Records on finding elements on screens
↓↓↓

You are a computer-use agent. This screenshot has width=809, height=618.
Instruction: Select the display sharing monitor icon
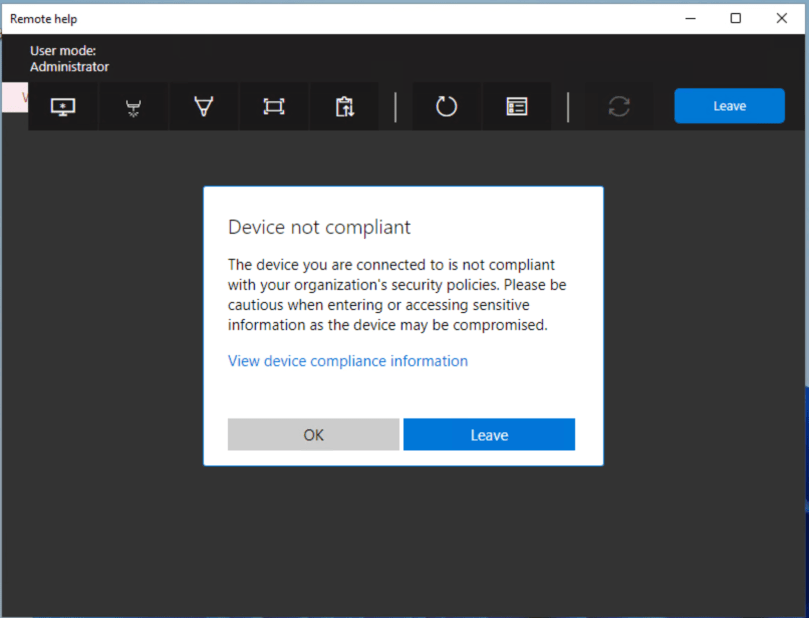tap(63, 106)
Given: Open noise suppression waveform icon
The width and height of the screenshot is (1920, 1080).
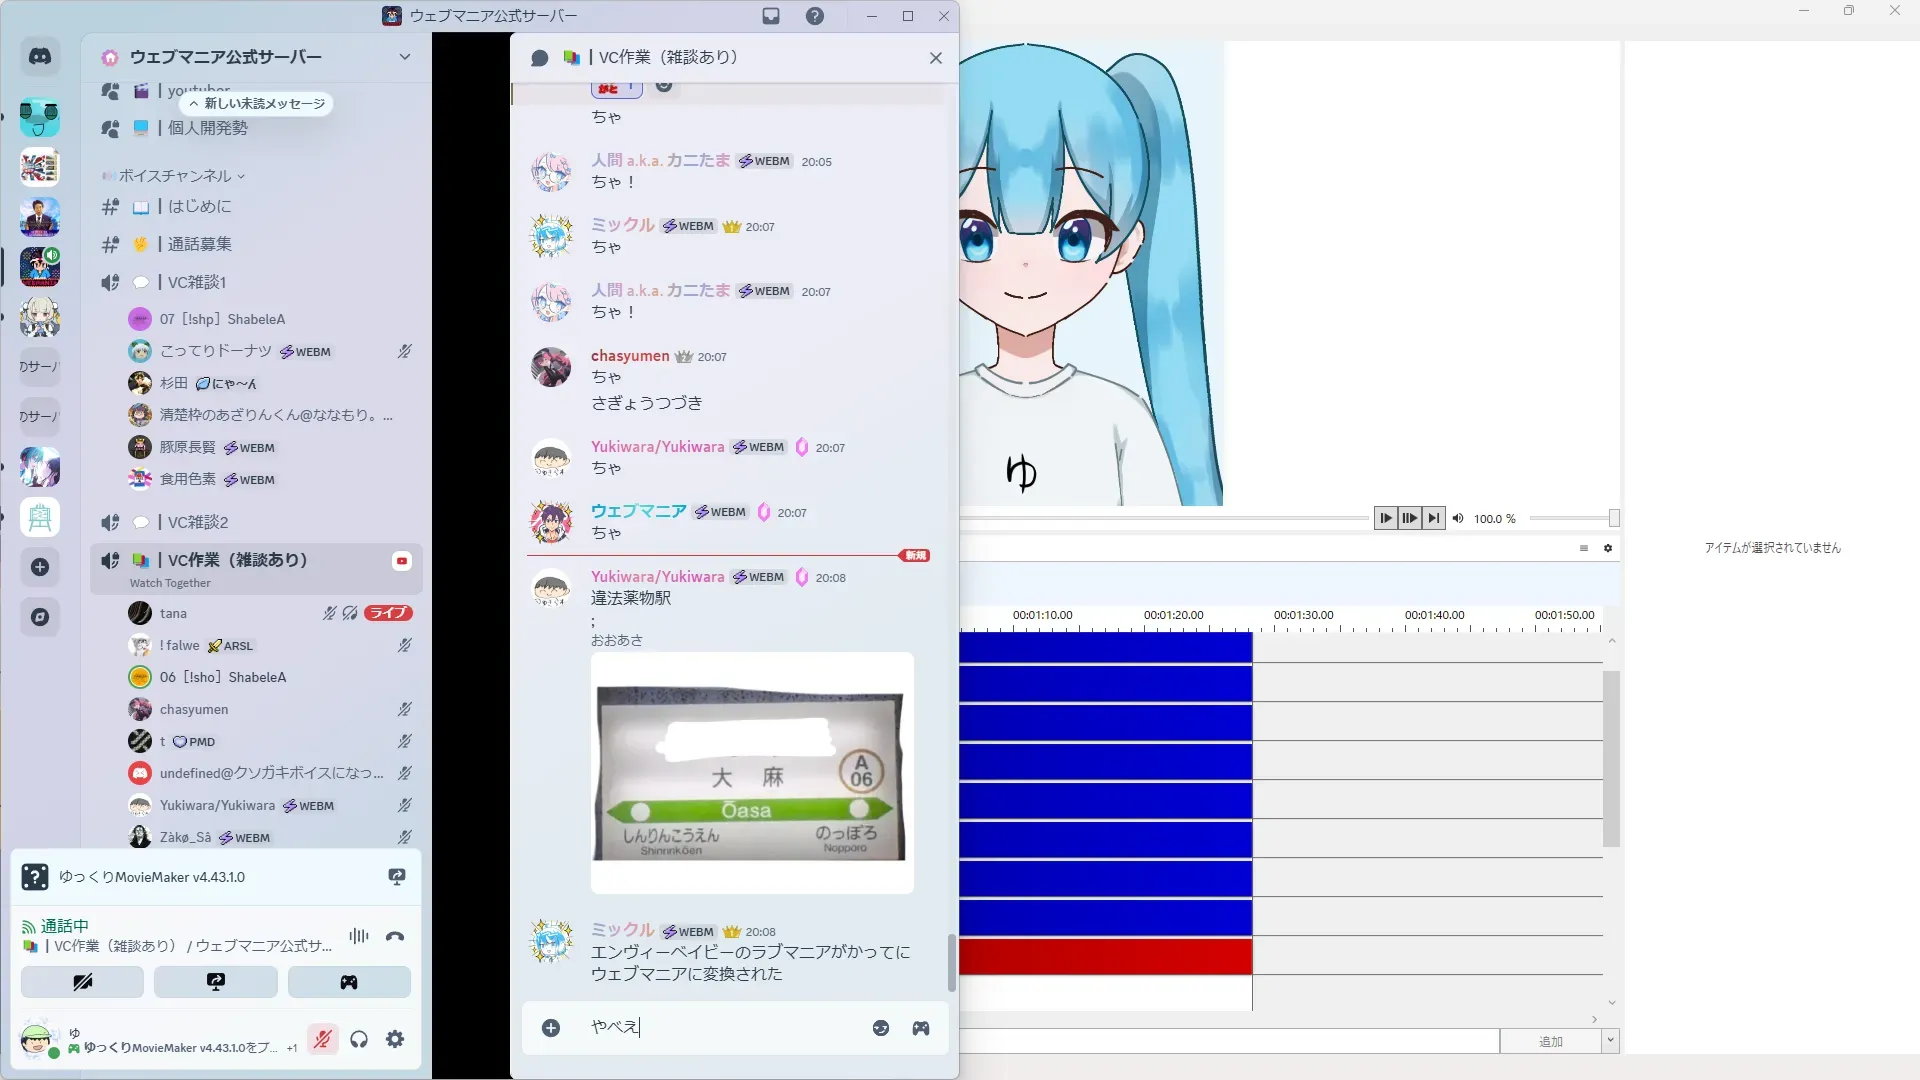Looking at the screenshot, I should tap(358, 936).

↑↑↑

Written problem: Copy every line of the records above word for word, leaving out the pictures.

Solution below:
You are a computer-use agent. This screenshot has width=809, height=618.
Instruction: Select the display sharing monitor icon
tap(63, 106)
Given: Open noise suppression waveform icon
The width and height of the screenshot is (1920, 1080).
Looking at the screenshot, I should tap(358, 936).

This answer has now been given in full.